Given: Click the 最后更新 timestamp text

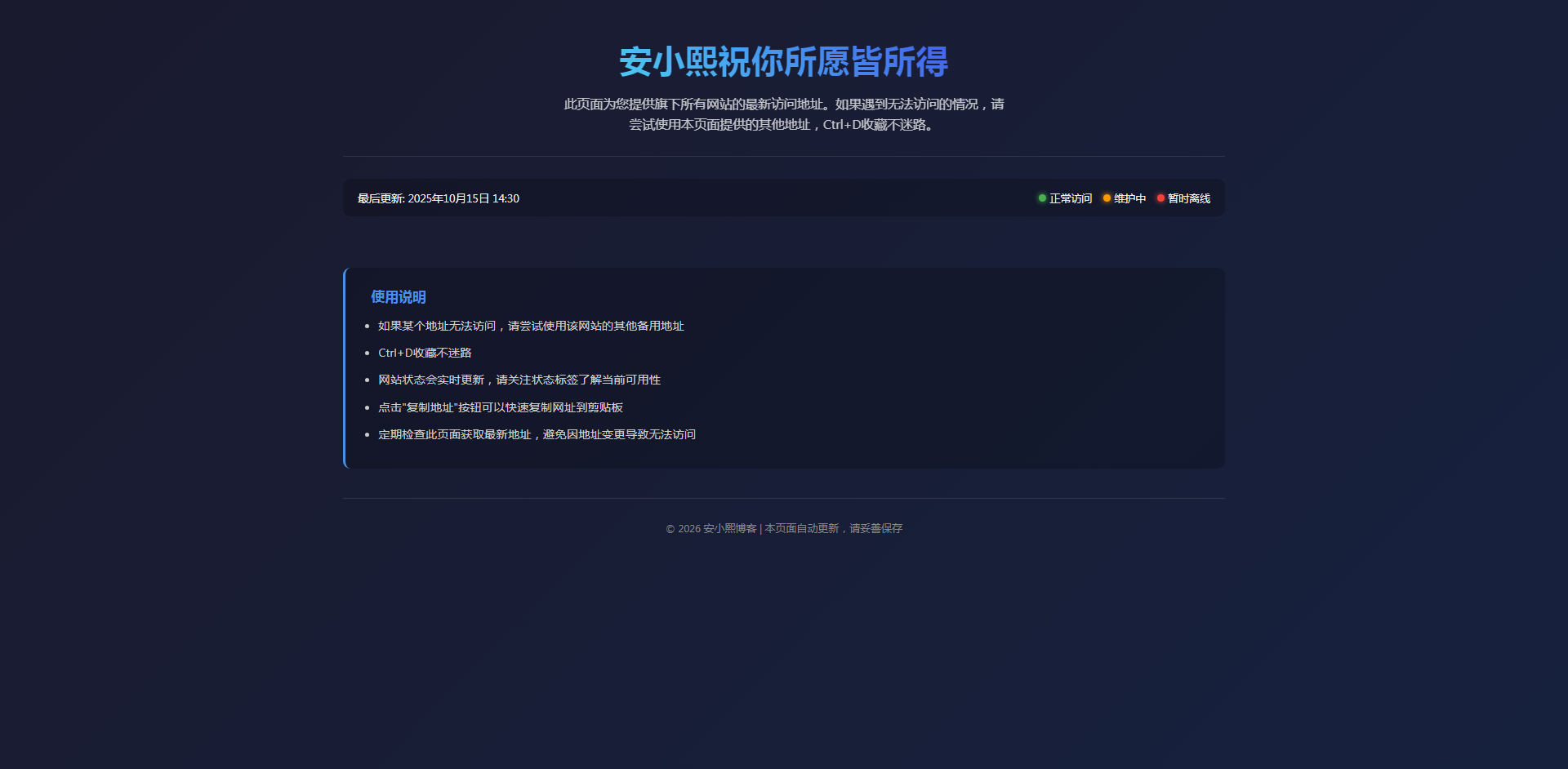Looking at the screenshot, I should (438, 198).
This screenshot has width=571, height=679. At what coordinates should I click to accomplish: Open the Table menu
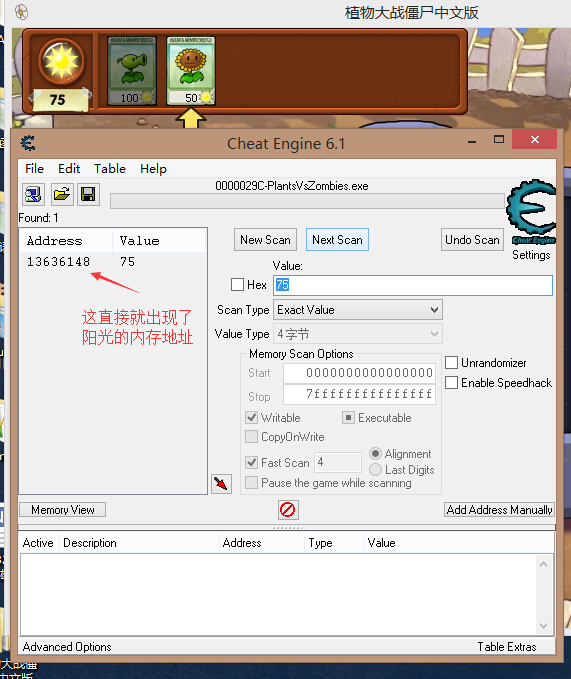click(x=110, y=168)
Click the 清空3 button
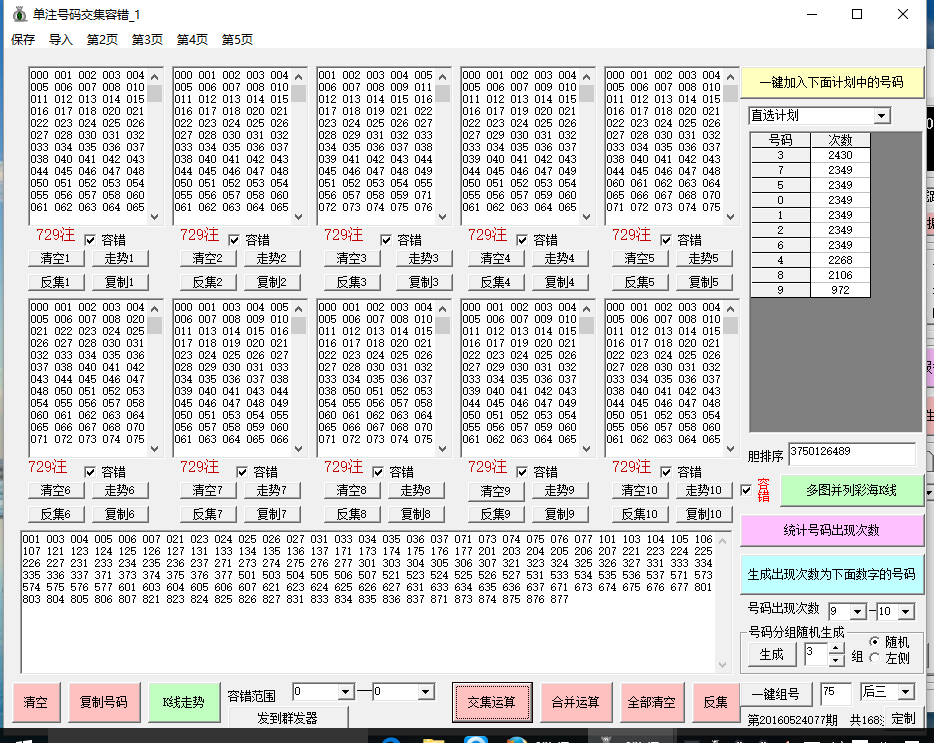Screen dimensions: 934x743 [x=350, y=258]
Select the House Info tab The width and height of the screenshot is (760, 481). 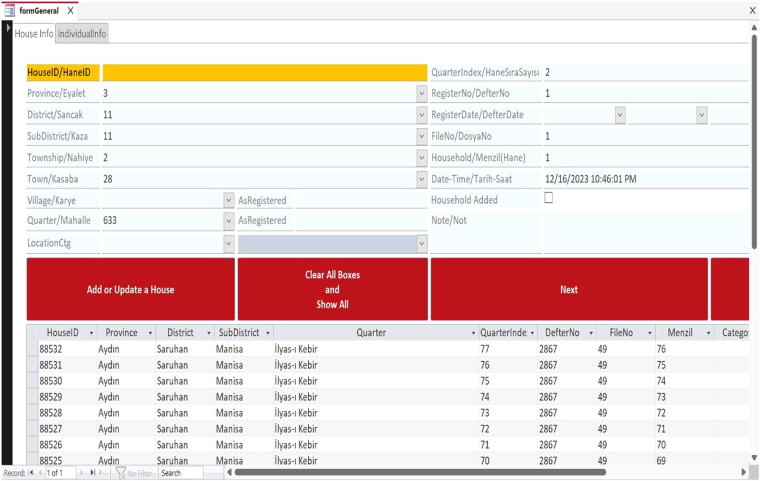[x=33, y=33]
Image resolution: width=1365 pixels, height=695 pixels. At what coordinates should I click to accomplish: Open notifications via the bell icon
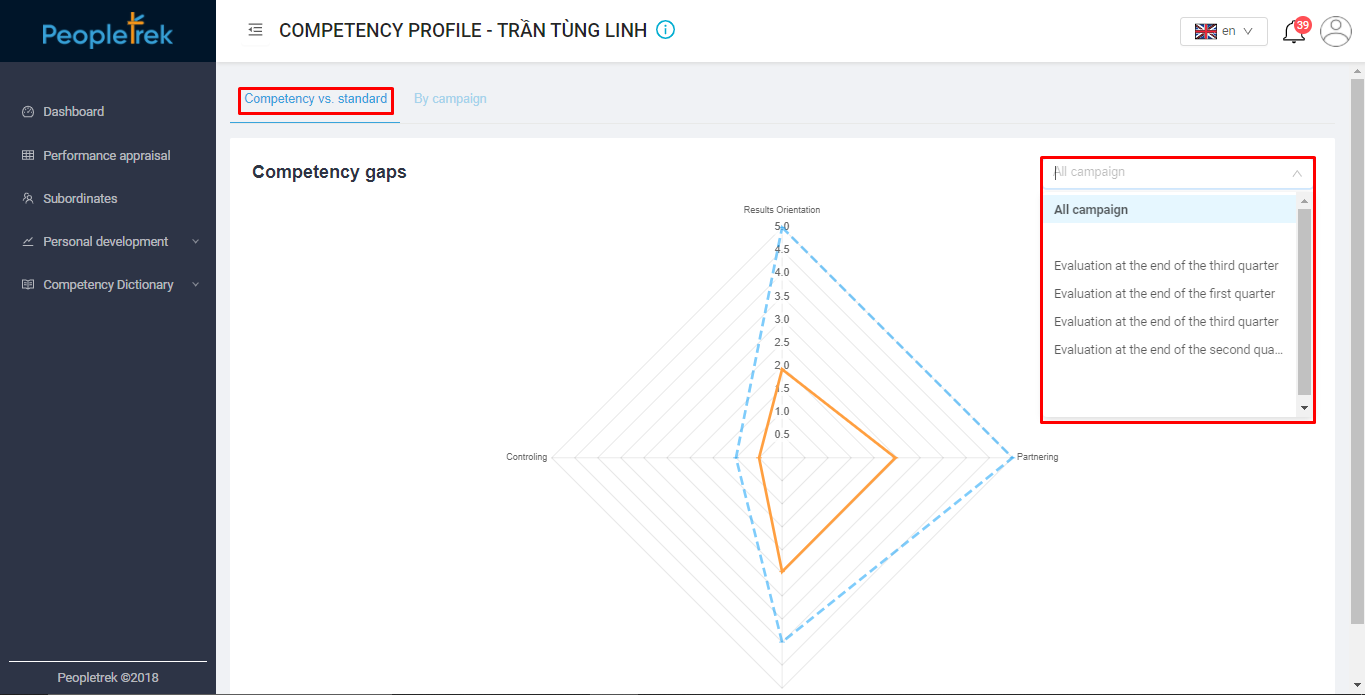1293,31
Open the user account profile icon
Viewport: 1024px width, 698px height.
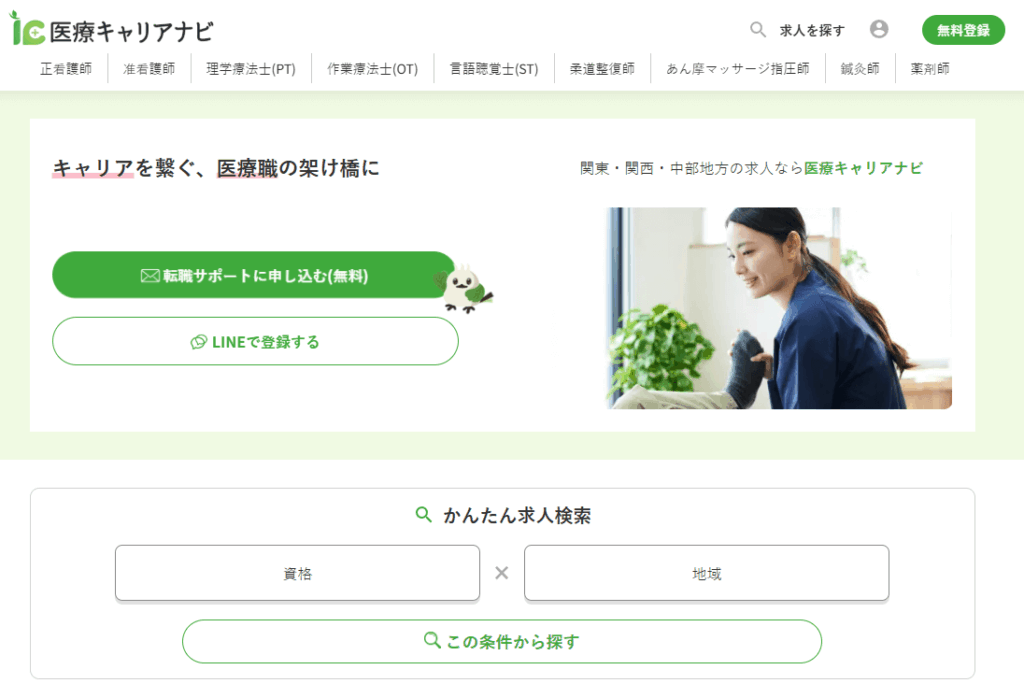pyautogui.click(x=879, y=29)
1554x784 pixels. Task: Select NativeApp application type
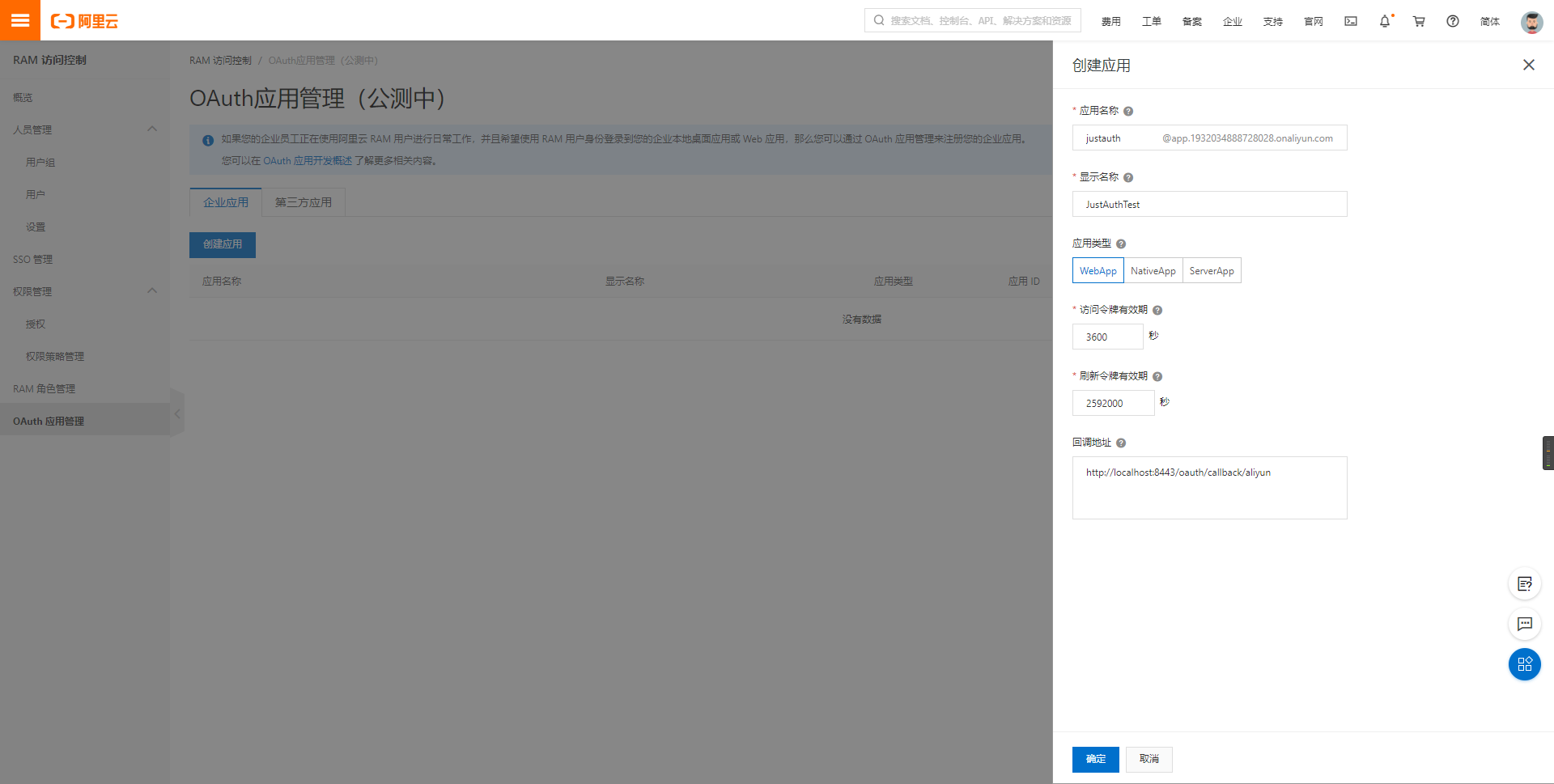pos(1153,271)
========================================
Work request: Reproduce exactly the line containing "Viewport: 1024px width, 698px height." and every line after it in the material above, up to and including the last. Exclude all pictures.

Task response:
Viewport: 1024px width, 698px height.
pyautogui.click(x=879, y=29)
1554x784 pixels. Task: Select NativeApp application type
pos(1153,271)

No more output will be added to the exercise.